By: for ISKCON News on Aug. 1, 2014

Bhaktivinoda Thakura on Wikipedia's Main page on 23-Jun-2014. 

Wikipedia. With 30 million articles written by volunteers worldwide, the free Internet encyclopedia receives nearly 500 million unique visitors a month, and is the fifth most popular website in the world. Usually the first link on Google no matter what your search, it has become the knee-jerk source of information for most people.

Because Wikipedia articles must be written using reliable references from the media and academia, Wikipedia can also reflect a certain subject’s popularity trends in the mainstream. Which is why Krishna devotees, and particularly Gaudiya Vaishnavas, have lately been watching the site with interest.

Since 2011, topics and personalities of importance to Gaudiya Vaishnavas and ISKCON devotees have been appearing, with increasing regularity, on Wikipedia’s main page.

“To be featured on the main page, articles have to be based on what the Wikipedia community calls ‘reliable sources,’” says Madan Mohan Das, a member of the ISKCON Communications Global Committee and Sastric Advisory Committee. 

“These can be newspapers or other forms of media with established editorial policies, or publications by schools, universities, or scholars,” he continues. “So Gaudiya Vaishnava topics appearing on the main page mean that the media and the scholarly community is taking a closer interest in these topics, and considers us to be a mainstream movement that is here to stay.”

Wikipedia main page on February 8, 2014.

Wikipedia’s main page is divided into five quadrants, which are updated daily: Featured Article, In The News, Did You Know…, On This Day…, and Today’s Featured Picture.

In 2011, when articles about ISKCON and Gaudiya Vaishnava began appearing on it, around five million people were visiting the main page every day.

On January 11th 2011, they were all treated to an interesting nugget in the “Did You Know…” section. “Did you know…” it read, “That Janis Joplin with Big Brother and the Holding Company, The Grateful Dead, and Moby Grape performed at the Mantra-Rock Dance, a charity event for the San Francisco Hare Krishna temple?” referencing one of ISKCON’s most historical events in 1967.

Next, on March 9th, came “Did you know… that a US-born ex-hippie Malati Dasi, despite fierce opposition, in 1998 became the first international female leader of the Hare Krishna movement?”

And on July 16th, the Mantra-Rock Dance returned as the Wikipedia main page’s ‘Featured Article’, the site’s highest honor.

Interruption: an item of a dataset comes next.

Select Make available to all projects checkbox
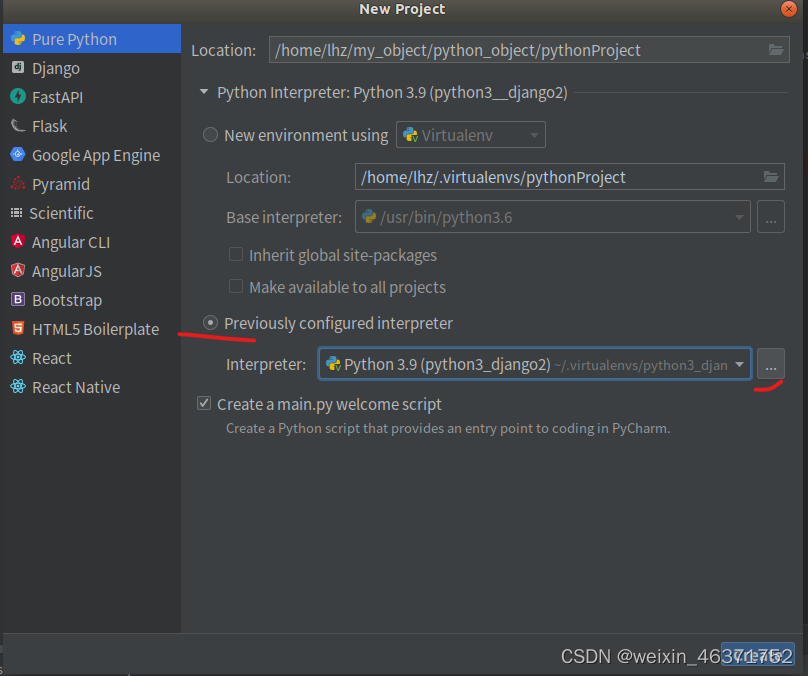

“In Wikipedia parlance, these are the top quality articles, the ones that are immaculate, in terms of style, punctuation, references, flow of prose, and objectivity,” says Madan Mohan. “So they get the most prominent location, the top left spot on the main page.”

Malati Dasi mentioned on Wikipedia main page.

The spot included a snippet from the article and a link to the full piece about The Mantra Rock Dance, a concert event at San Francisco’s Avalon Ballroom in 1976 that promoted the first ISKCON temple on the West Coast, and brought ISKCON founder Srila Prabhupada’s message to the wider attention of the American public.

Meanwhile the Mantra-Rock Dance poster, featuring a psychedelic picture of Srila Prabhupada, the words “Krishna Consciousness Comes West,” and the names of the famous musicians who appeared at the event – such as the Grateful Dead, Big Brother and the Holding Company, and Moby Grape -- appeared as the featured photo.

Following the Mantra-Rock Dance article, on December 22nd 2011, the “Did You Know…” section read, “Did you know… that a Russian state prosecutor proposes to put a commented translation of the Bhagavad-gita on the same list of banned materials as Hitler’s Mein Kampf?”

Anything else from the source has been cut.